** Task prompt **
Retype the data exactly, skipping any picture in it.

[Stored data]
-- Opening Marker --
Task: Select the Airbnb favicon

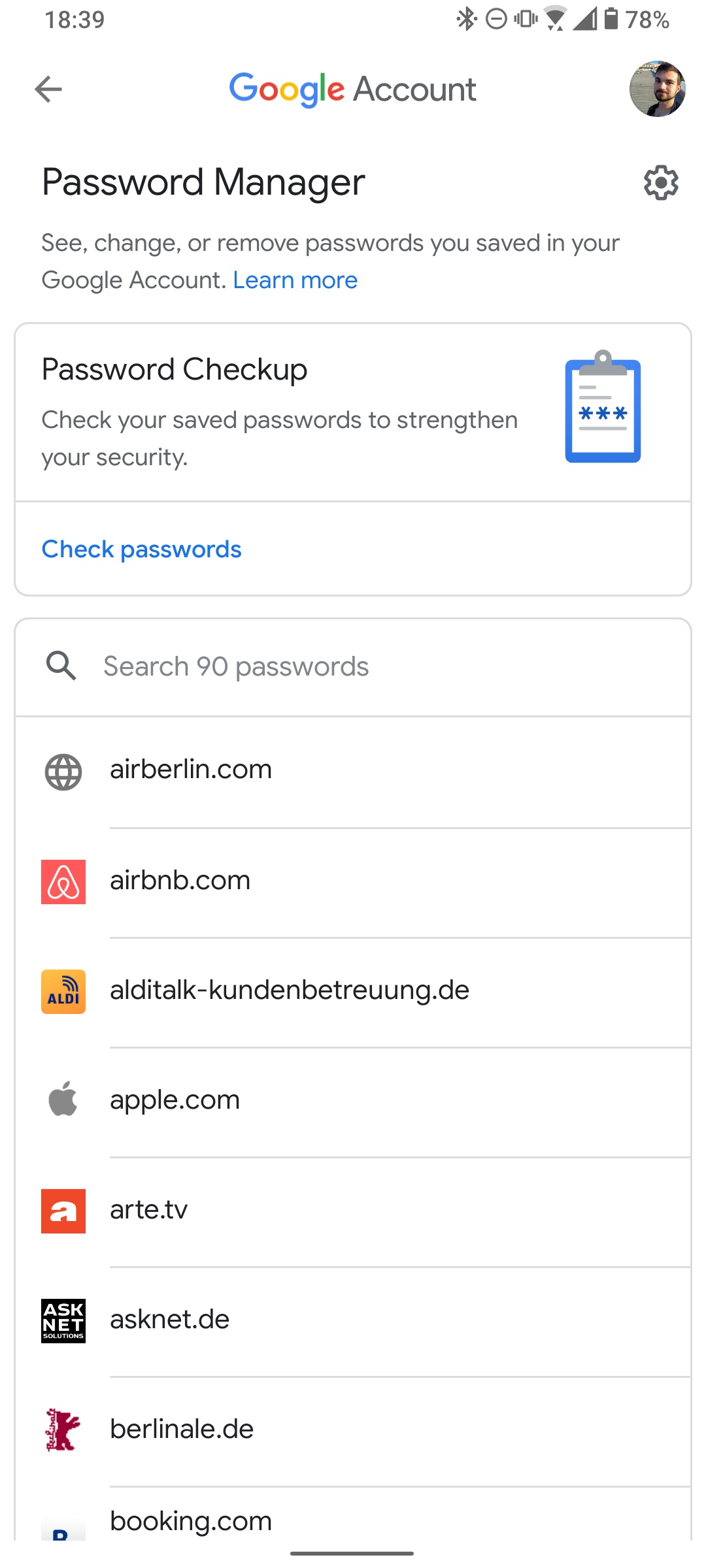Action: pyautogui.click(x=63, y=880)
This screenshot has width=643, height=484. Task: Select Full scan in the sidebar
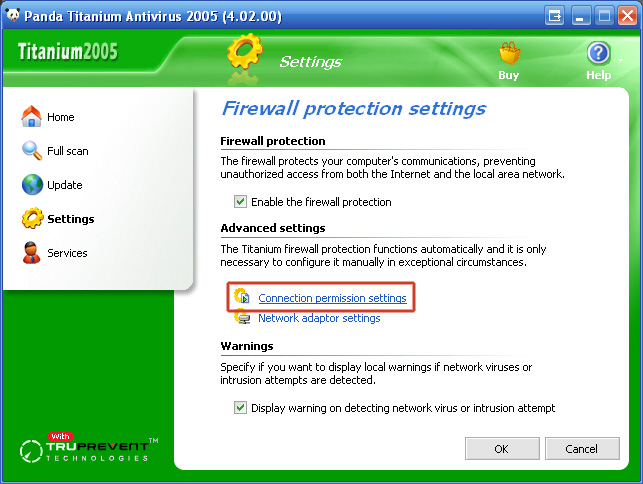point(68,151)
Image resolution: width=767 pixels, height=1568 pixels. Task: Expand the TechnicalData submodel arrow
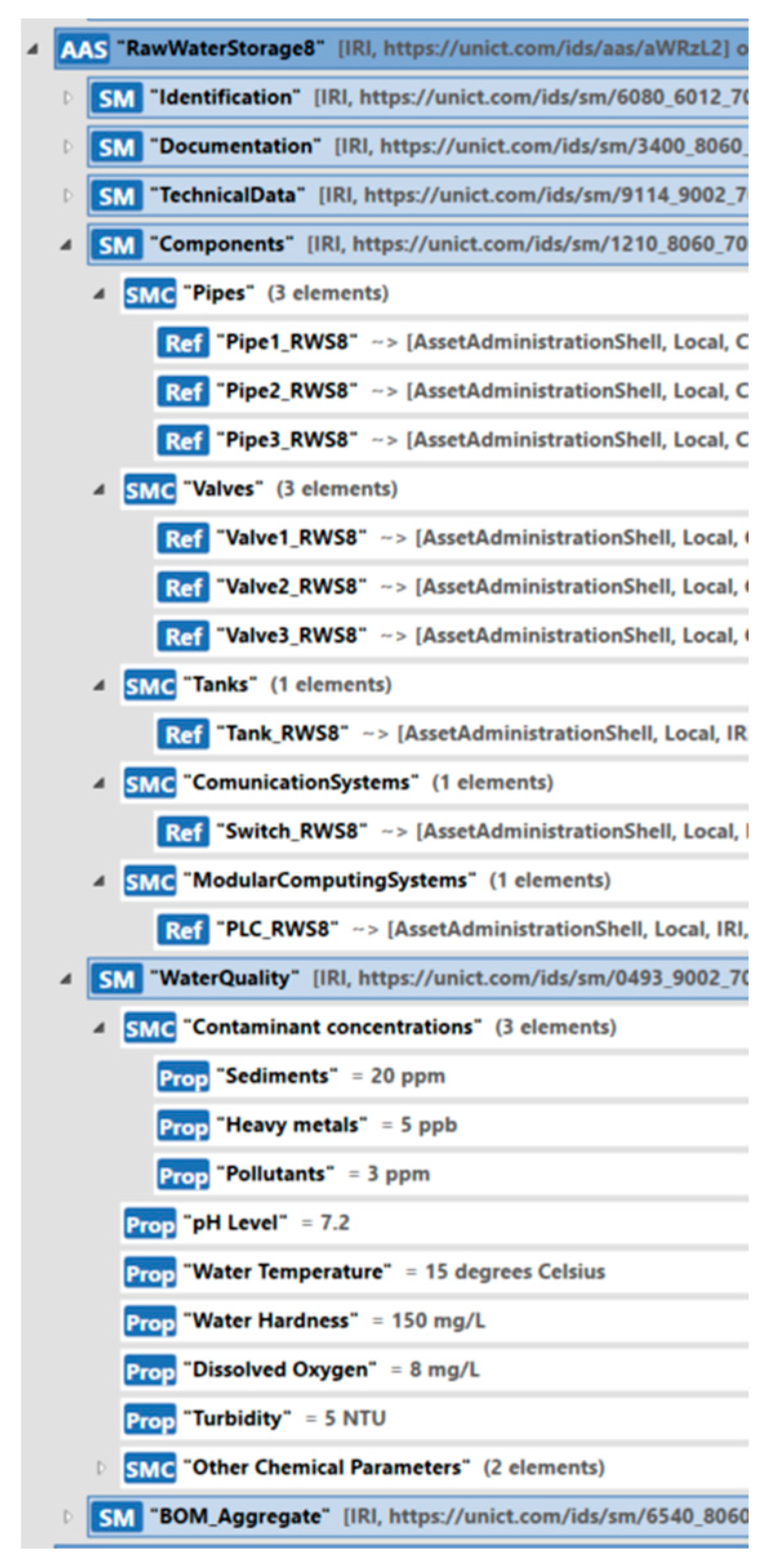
-- Closing Marker --
** Exercise answer **
Task: Select the Airbnb favicon

Action: pyautogui.click(x=63, y=880)
This screenshot has width=643, height=484. Task: Select Full scan in the sidebar
point(68,151)
Image resolution: width=767 pixels, height=1568 pixels. Task: Expand the TechnicalData submodel arrow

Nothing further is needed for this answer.